**Stored items**:
####
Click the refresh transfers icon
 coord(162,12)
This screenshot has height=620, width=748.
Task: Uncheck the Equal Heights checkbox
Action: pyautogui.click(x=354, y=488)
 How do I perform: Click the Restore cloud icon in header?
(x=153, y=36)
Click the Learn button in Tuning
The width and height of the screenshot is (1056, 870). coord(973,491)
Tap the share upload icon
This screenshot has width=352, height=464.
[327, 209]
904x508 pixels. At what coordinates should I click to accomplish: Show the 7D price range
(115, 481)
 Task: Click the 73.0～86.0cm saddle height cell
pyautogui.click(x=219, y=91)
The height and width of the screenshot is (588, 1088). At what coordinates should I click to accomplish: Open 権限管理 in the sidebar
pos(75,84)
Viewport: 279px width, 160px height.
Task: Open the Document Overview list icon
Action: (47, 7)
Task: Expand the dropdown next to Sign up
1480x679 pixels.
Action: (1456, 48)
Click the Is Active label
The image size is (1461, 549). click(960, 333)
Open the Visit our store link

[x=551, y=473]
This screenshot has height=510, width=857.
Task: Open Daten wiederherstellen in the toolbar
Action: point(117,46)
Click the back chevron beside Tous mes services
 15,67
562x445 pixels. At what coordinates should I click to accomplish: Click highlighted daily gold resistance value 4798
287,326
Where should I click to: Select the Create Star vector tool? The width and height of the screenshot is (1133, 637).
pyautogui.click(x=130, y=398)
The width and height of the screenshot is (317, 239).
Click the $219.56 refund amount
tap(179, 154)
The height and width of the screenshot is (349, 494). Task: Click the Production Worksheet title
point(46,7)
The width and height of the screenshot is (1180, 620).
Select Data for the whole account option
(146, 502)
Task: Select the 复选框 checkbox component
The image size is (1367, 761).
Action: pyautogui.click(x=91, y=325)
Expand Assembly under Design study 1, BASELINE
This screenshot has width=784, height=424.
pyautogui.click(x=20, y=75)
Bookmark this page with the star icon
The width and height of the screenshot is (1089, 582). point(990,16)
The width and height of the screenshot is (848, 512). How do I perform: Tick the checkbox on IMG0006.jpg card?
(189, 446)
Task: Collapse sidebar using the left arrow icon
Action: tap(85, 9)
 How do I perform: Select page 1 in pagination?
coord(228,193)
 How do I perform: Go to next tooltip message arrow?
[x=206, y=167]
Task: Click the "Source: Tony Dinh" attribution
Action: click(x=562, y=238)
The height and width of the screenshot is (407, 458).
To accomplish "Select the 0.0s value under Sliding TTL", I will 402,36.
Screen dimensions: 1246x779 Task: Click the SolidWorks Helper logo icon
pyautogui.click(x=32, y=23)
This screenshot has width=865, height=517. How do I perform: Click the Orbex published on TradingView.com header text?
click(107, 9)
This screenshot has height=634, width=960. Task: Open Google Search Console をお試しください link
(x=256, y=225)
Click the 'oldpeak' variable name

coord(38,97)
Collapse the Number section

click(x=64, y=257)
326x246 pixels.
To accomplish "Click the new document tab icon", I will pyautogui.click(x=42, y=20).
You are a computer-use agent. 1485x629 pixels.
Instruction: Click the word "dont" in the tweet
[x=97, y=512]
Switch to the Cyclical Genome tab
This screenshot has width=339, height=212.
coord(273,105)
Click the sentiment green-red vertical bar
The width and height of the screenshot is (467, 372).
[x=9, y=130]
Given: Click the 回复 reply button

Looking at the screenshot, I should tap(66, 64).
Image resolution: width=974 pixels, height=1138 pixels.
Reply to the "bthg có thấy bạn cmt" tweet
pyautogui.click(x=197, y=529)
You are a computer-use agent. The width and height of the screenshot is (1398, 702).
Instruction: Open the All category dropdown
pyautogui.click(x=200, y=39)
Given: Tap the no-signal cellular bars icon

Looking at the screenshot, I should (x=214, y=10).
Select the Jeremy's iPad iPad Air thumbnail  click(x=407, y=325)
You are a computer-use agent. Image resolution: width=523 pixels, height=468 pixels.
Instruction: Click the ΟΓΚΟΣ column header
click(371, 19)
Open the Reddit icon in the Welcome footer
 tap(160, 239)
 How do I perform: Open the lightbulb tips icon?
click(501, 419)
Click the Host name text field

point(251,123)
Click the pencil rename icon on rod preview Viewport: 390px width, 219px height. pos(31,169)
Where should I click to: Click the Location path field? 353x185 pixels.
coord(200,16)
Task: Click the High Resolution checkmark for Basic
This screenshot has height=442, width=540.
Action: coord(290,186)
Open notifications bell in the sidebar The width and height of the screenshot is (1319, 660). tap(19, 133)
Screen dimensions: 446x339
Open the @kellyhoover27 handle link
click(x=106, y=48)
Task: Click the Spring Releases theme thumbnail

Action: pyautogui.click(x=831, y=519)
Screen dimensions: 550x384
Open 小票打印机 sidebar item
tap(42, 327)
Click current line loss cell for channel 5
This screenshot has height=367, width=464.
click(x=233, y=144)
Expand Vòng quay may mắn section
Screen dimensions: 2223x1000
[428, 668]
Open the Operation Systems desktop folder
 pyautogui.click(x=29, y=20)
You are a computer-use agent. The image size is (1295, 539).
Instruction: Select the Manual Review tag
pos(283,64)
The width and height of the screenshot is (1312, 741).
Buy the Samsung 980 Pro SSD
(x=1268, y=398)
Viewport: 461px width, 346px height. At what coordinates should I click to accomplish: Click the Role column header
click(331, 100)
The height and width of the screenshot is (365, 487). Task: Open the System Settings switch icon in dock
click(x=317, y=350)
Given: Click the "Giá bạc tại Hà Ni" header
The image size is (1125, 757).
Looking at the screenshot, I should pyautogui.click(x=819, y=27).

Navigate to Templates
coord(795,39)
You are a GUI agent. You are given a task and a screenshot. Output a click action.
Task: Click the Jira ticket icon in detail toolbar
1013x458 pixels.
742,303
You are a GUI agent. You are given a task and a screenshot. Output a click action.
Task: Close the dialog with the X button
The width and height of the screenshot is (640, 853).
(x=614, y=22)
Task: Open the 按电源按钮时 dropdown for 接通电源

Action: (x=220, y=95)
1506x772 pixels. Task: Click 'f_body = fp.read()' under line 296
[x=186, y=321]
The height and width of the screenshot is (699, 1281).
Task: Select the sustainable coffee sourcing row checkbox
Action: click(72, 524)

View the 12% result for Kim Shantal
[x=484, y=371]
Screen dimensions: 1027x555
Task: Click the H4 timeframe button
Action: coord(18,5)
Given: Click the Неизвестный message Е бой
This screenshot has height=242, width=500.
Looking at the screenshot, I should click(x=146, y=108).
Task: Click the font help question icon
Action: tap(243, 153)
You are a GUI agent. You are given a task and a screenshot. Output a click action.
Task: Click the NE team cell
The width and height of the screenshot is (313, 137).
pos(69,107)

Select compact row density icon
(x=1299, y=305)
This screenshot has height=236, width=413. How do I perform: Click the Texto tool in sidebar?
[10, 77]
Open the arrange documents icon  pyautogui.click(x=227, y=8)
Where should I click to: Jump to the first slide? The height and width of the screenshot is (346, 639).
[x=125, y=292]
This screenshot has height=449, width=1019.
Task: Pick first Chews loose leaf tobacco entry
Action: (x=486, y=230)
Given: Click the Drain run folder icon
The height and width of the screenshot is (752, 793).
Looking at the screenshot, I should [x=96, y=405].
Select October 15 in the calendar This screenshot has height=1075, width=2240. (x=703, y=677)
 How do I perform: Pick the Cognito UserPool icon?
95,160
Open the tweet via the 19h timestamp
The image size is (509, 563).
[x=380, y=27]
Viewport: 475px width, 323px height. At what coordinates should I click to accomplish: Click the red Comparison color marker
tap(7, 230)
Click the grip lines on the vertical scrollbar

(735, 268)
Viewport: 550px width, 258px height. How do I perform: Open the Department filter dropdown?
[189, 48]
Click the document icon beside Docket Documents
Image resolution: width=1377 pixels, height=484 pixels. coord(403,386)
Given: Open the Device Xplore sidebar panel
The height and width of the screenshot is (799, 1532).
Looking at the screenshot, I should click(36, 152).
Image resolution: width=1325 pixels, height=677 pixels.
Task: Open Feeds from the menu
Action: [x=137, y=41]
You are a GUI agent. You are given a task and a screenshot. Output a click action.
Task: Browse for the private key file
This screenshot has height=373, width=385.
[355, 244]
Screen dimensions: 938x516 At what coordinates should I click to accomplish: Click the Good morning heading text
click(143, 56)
####
**Problem**: Go through the records and report each line that contains "Expand".

**Solution to this exercise**:
Task: Expand the dropdown next to Sign up
Expand Assembly under Design study 1, BASELINE
Expand Vòng quay may mắn section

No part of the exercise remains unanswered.